Entretanto, note que o parágrafo segundo diz que o INSS poderá prorrogar e não que é obrigado a prorrogar o prazo. Essa prorrogação é mera faculdade do órgão e não obrigação, por isso, num primeiro instante, podemos dizer que de um modo geral o prazo para o cumprimento de exigências no órgão é de 30 dias e que a prorrogação deste prazo provavelmente vai depender da razoabilidade ou não do pedido, ou seja, dependendo da justificativa o órgão poderá aceitar ou não o pedido. Muitas vezes possivelmente irá denegar aqueles pedidos que tem apenas o carater protelatório e que muitas vezes são feitos por intermediários que exploram os segurados com a demora da concessão do benefício, ou seja, que mesmo tendo condições de apresentar toda a documentação dentro do prazo não o fazem com o objetivo de gerar valores maiores de pagamentos atrasados para ganhar em cima de seus clientes. Agora, quando se trata de pedidos razoáveis, como é o caso quando o INSS solicita documentação que se encontra em outra localidade distante da moradia do segurado, ou documentos de empresas que não estão mais ativas, ou que dependem de outros órgãos públicos que não podem fornecer a documentação em prazo razoável e assim por diante, como alguns exemplos, podemos dizer que é perfeitamente razoável o pedido de prorrogação para dar tempo suficiente ao segurado para comprovar situação cuja dúvida apareceu durante a fase processual e não anterior ao processo. Quando ocorrem casos justificáveis e razoáveis, é do interesse do órgão, embora não seja obrigado a isso, o deferimento do pedido de prorrogação, até mesmo para evitar recursos administrativos ou a judicialização de pedidos que poderiam ter sido resolvidos na esfera administrativa.

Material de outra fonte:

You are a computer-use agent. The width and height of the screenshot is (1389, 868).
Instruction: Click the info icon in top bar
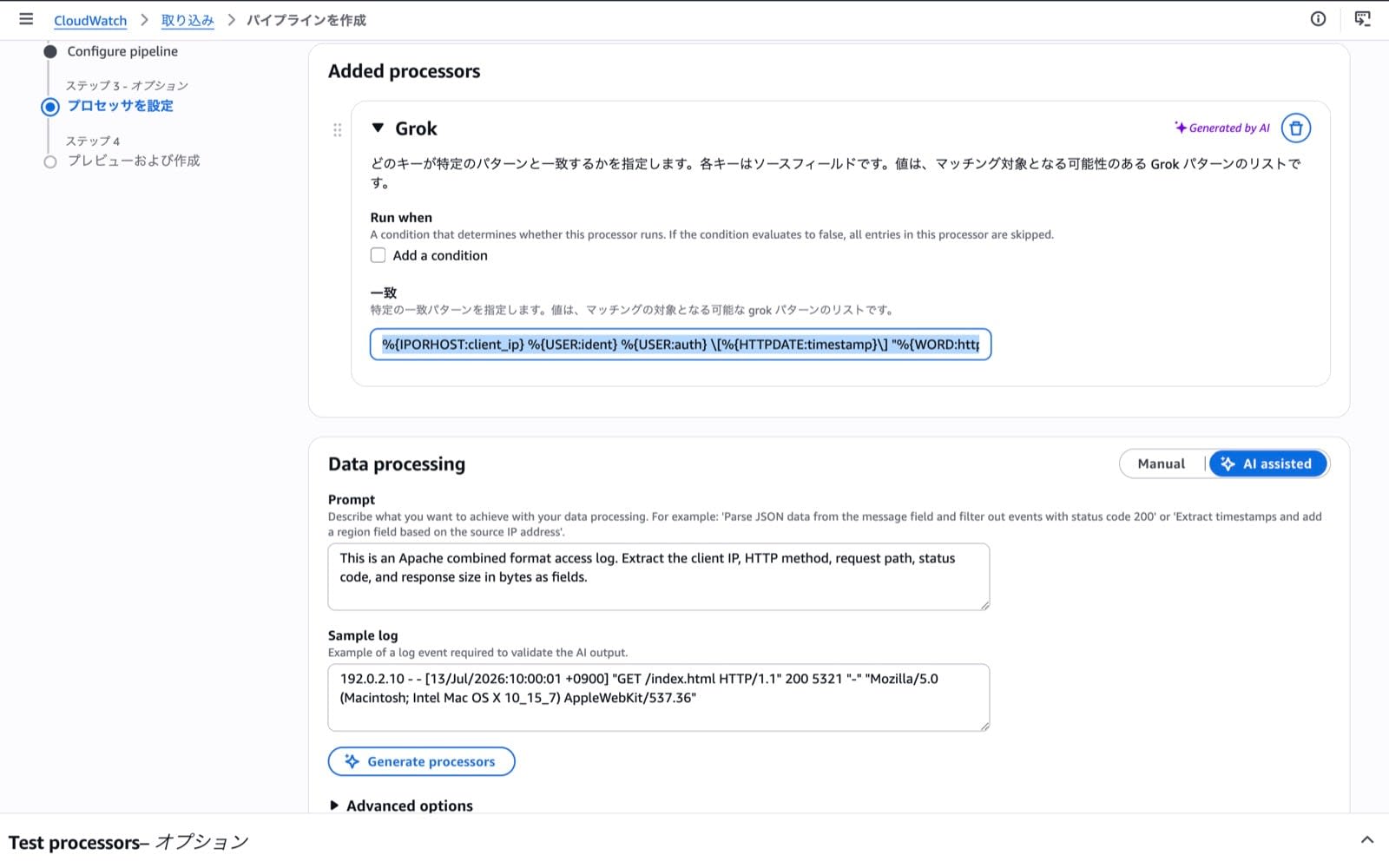coord(1318,19)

Como é feita a contagem do prazo ?

A Lei n.º 9.784, de 29 de janeiro de 1999, em seu art. 66, traz regramento sobre a contagem de prazo no processo administrativo:

Art. 66. Os prazos começam a correr a partir da data da cientificação oficial, excluindo-se da contagem o dia do começo e incluindo-se o do vencimento.

§ 1o Considera-se prorrogado o prazo até o primeiro dia útil seguinte se o vencimento cair em dia em que não houver expediente ou este for encerrado antes da hora normal.

§ 2o Os prazos expressos em dias contam-se de modo contínuo.

§ 3o Os prazos fixados em meses ou anos contam-se de data a data. Se no mês do vencimento não houver o dia equivalente àquele do início do prazo, tem-se como termo o último dia do mês.